Belial y Asmodeo se enzarzaron en otra discusión sobre los beneficios y consecuencias de exterminar a los revoltosos demonios, y Ángel dejó de escucharlos. Cuántas veces había oído ya las mismas quejas, una y otra vez. No se quejaban por la angustia que se apoderaba de ellos cada vez que el eterno castigo se ceñía sobre sus espíritus malditos, ni por el dolor que sentían en su interior o la ira acumulada durante milenios. Ni uno de aquellos diablos, que cargaban a sus espaldas con legiones de condenados, había abierto la boca ni una sola vez en toda su existencia para quejarse de la peor parte de su castigo. Sólo se quejaban de los malditos demonios. ¿Acaso creían que a él le gustaba hacer de niñera de las almas condenadas? Había sido sólo el precio a pagar por su afrenta. «Tú lo has provocado, tú lo arreglas», había resumido una vez Miguel. No le faltaba razón. Si no hubiera sido por él no habría habido pecado alguno en la Creación. Un hermoso lienzo sin mácula e infinitamente aburrido. Un montón de almas puras, habitando cuerpos igualmente puros, sin capacidad para hacer nada, más allá que pasar los años de su existencia terrenal uno tras otro, tras otro, tras otro… Las guerras, dictadores, injusticias, epidemias y demás desastres no dejaban de ser un mal menor de una inversión rentable en pos de un futuro beneficio. Claro que, como toda inversión, tenía sus riesgos.

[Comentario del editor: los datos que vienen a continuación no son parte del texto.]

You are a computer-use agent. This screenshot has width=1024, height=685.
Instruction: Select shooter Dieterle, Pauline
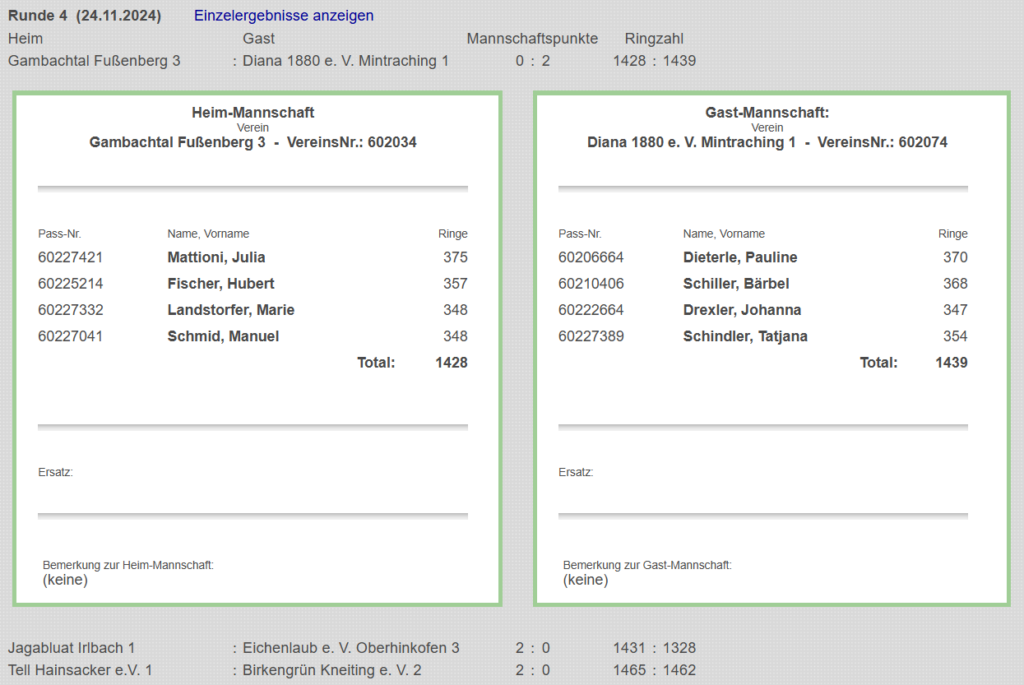pos(740,258)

Escuchó a los diablos enumerar, de nuevo, todos y cada uno de los desastres que habían provocado los demonios, y discutir, otra vez, sobre las ventajas e inconvenientes que habían supuesto. Resopló. Definitivamente, trescientos años habían sido demasiados. Cuando decidió olvidarse temporalmente de sus intentos infructuosos de conseguir el maldito manuscrito no había pensado, ni por un instante, que su ausencia sería tan larga. Estaba cansado, necesitaba olvidarse de todo y, en especial, de todos. El efecto de los jodidos sellos de Gabriel lo había dejado exhausto, y dedicar las pocas energías que le quedaban a tratar de romperlos no había sido una buena idea. Se había dejado llevar sin ser consciente de que la condena impuesta sobre él al principio de los tiempos se ceñía en torno a su ser hasta casi asfixiarlo. Al principio, simplemente, vagó, de un lado a otro, deleitándose observando a los humanos, tentándolos, empujándolos a hacer aquello que deseaban pero a lo que no se atrevían. Esa era una de las pocas satisfacciones que le quedaban, jugar con aquellas criaturas débiles e indecisas, demasiado asustadas para tomar el control de sus propias existencias. No fue consciente del paso del tiempo, en realidad nunca lo era, y, finalmente, acabó por desprenderse del cuerpo. Lo incomodaba la atadura que suponía la forma material, no le permitía observar sin ser visto, y le recordaba demasiado a menudo el dolor que quería olvidar, aunque lo sintiera en todo momento. Ese fue el error. Si ya le resultaba difícil ser consciente del tiempo encerrado en un cuerpo, sin las limitaciones que éste suponía perderse en la nada era demasiado sencillo. Y eso hizo. Consiguió olvidarse de sus propios sentimientos a base de explotar los de los demás, por lo general más placenteros que los suyos, cuyo abanico se limitaba a la rabia, la ira, el dolor y, por supuesto, la eterna e insoportable agonía. Para cuando quiso darse cuenta, estaba completamente vacío, salvo por la maldita tortura que suponía su condena, como no. De eso no se iba a librar en toda su jodida existencia.